* Provided text
-- -- --

1 - Merchants don't take Bitcoin. LevelUp would have to convert BTC to USD for
the merchant, and swallow any exchange rate fluctuations that may have
occurred in the meantime (the value of BTC is, after all, far from stable).
Even highly stable currencies are not completely free to exchange due to minor
fluctuations in value over time. This is a money-losing proposition for
LevelUp. This is part of why if you're spending GBP with your USD credit card
the fees start piling up.

2 - Who would use it? Bitcoin has basically no presence outside of the tech
community - and even there it's a _tiny corner_ of the tech community (it's
also the corner that thinks it's larger than it actually is). It would be
nonsensical to invest that much effort doing such a niche thing in a product
that is intended to be mass-market.

3 - Opportunity cost. LevelUp is in a do-or-die situation, there is no way
they should do this over the thousands of other things they can do to save
their company.

------
mikestew
It seems at least some on here know a bit about the company, and seem
impressed by the concept at least. I know next to nothing about them, so let
me give you the view of the proverbial "Joe Sixpack". Summary: I know of only
one vendor that uses it, and LevelUp has to overcome my objections to using it
right there at the point-of-sale.

There's one restaurant that my wife and I go to that has the POS thingy. We
live in Redmond, not exactly a town full of tech-averse folk. So problem #1
is: is it worth the trouble of signing up, dealing with one more daily email
newsletter (because I forgot to uncheck the box), and having to get my phone
out and find the app every time we eat there? Answer: a resounding "no".

Problem #2: you have to sell me at the point-of-sale, because I frankly don't
care enough to go look it up. What does LevelUp do, other than having a
glowing thing that wants to have something to do with my phone? I have no
idea, probably something to do with paying for my meal. If that's the only
answer I can come with at the time of sale, I refer you to Problem #1.

Problem #3: I know of only one vendor in tech-savvy Redmond, WA that uses it.
Why even bother to dirty my inbox and the app screen of my phone?

Problem #4: how's the user experience? Does it suck? Do rainbows and unicorns
sprout from my phone when I use it? I have no idea. What I do know is that
whipping out my credit card is quick and easy, and everyone involved in the
transaction knows how to go through the motions. LevelUp competes against a
known quantity, and that known quantity is actually pretty good.

From reading the comments, I gather that there's some kind of rewards system.
Hmm, first I knew of it (see POS sales problem). Not exactly a positive for
me, as I'm growing tired of loyalty cards and variations thereof.

So that's the view of a guy who knows almost nothing about LevelUp. Too much
to fiddle with, and no perceived value for me.

------
malandrew
TBH I only ever use LevelUp when I think I might shop at a place a few times
and get a few bucks of credit from LevelUp's investors. Never once have I used
LevelUp because it's a more convenient form of payment. If I want to pay for
something, I flip open my wallet and pull a credit card out because it's right
out in front. With LevelUp, I need to look through multiple pages worth of app
icons to find my payment options. No thanks. Yeah, a user could organize their
apps, but why would they do so for your benefit. They will just use a credit
card or cash because it's the path of least resistance. The truth is that this
will only ever change once we reach the point that I only carry around a cell
phone and never carry around a wallet. As long as the wallet is in my back
pocket, I have a path of least resistance that will beat my phone every time
and that is really unlikely to change until cell phones never fail. i.e.

-- -- --

* To be done
1. In the LevelUp discussion, how many vendors that use LevelUp does mikestew know of?
2. For each statement, say whether it agrees with the LevelUp discussion, and quote the words that decide it: (a) The opening comment says Bitcoin has a large presence outside the tech community. (b) mikestew says he and his wife go to one restaurant that has the point-of-sale device. (c) malandrew has used LevelUp because it is a more convenient way to pay.
3. Please extend the LevelUp discussion with a few more sentences that pick up after its final line.

* Stored data
-- -- --

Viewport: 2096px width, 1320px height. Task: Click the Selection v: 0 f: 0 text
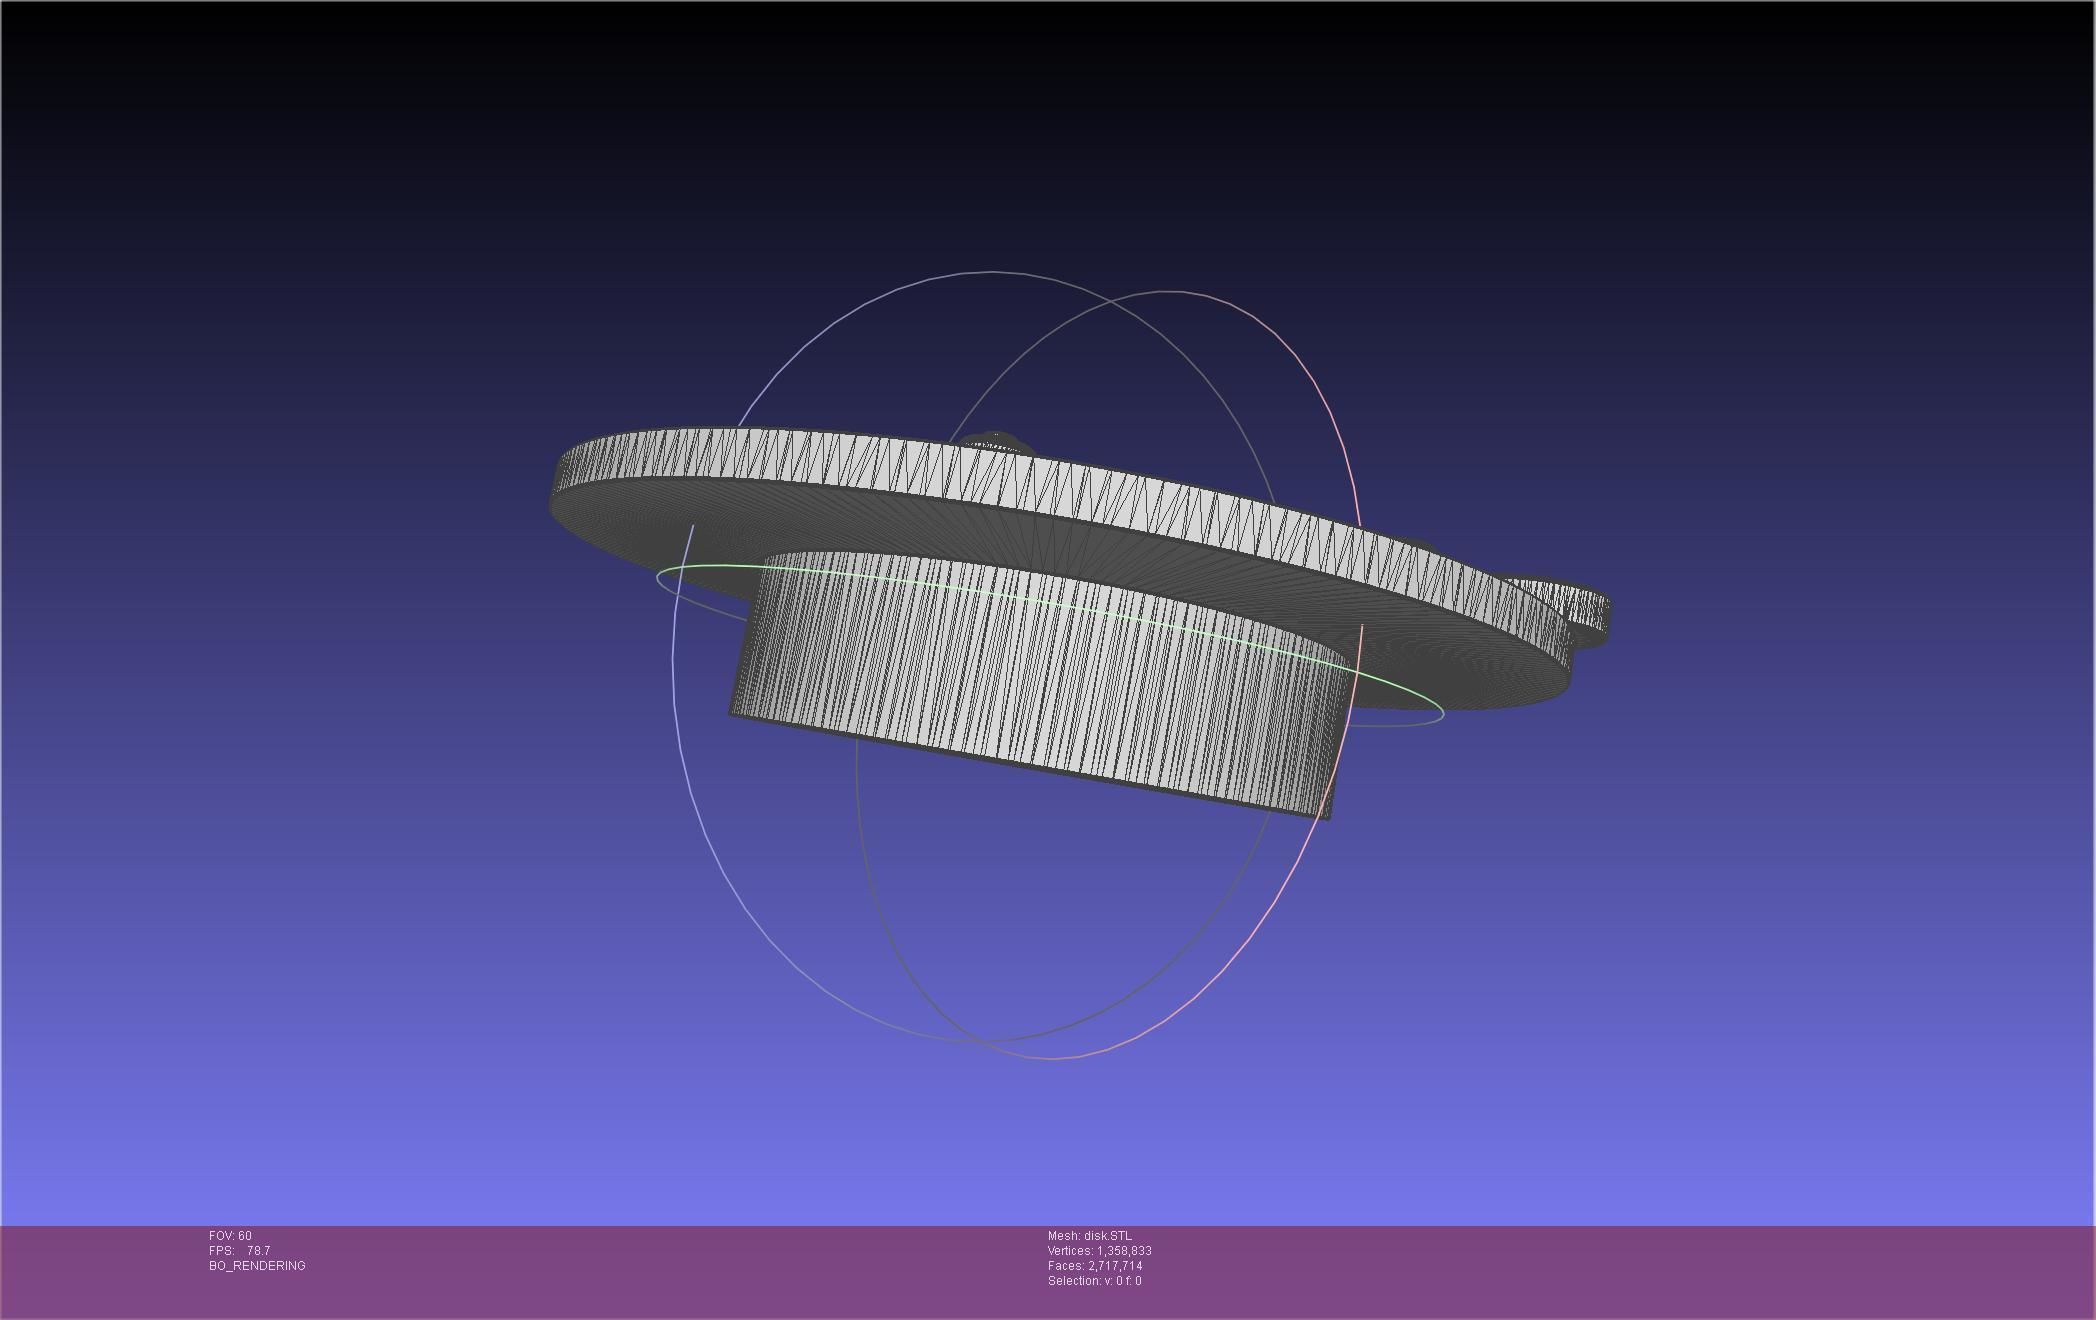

-- -- --

* Solved tasks
1. Only one, in Redmond, WA.

2.
(a) No: "Bitcoin has basically no presence outside of the tech community"
(b) Yes: "There's one restaurant that my wife and I go to that has the POS thingy."
(c) No: "Never once have I used LevelUp because it's a more convenient form of payment."

3.
phones will need days worth of battery life, be water proof or at least water
resistant and everything in my wallet can exist on my phone, including
government issued identification.

If you want to make payment apps gain widespread adoption then campaign to get
governments to let my put my ID on my phone, until then I will carry around a
wallet and a credit card will be sitting there right next to the ID.

------
dmd
LevelUp has their devices in dozens of merchants in my area (Brookline MA),
and as an experiment, I tried using it in as many of them as I could.

So far I have been unable to pay using LevelUp _even once_. The cashier
doesn't know how to use it, or it doesn't have a signal, or it's not turned
on, or someone's put a sticker over the camera, or ...

I'd say I've tried 20 or 30 times and had zero successes.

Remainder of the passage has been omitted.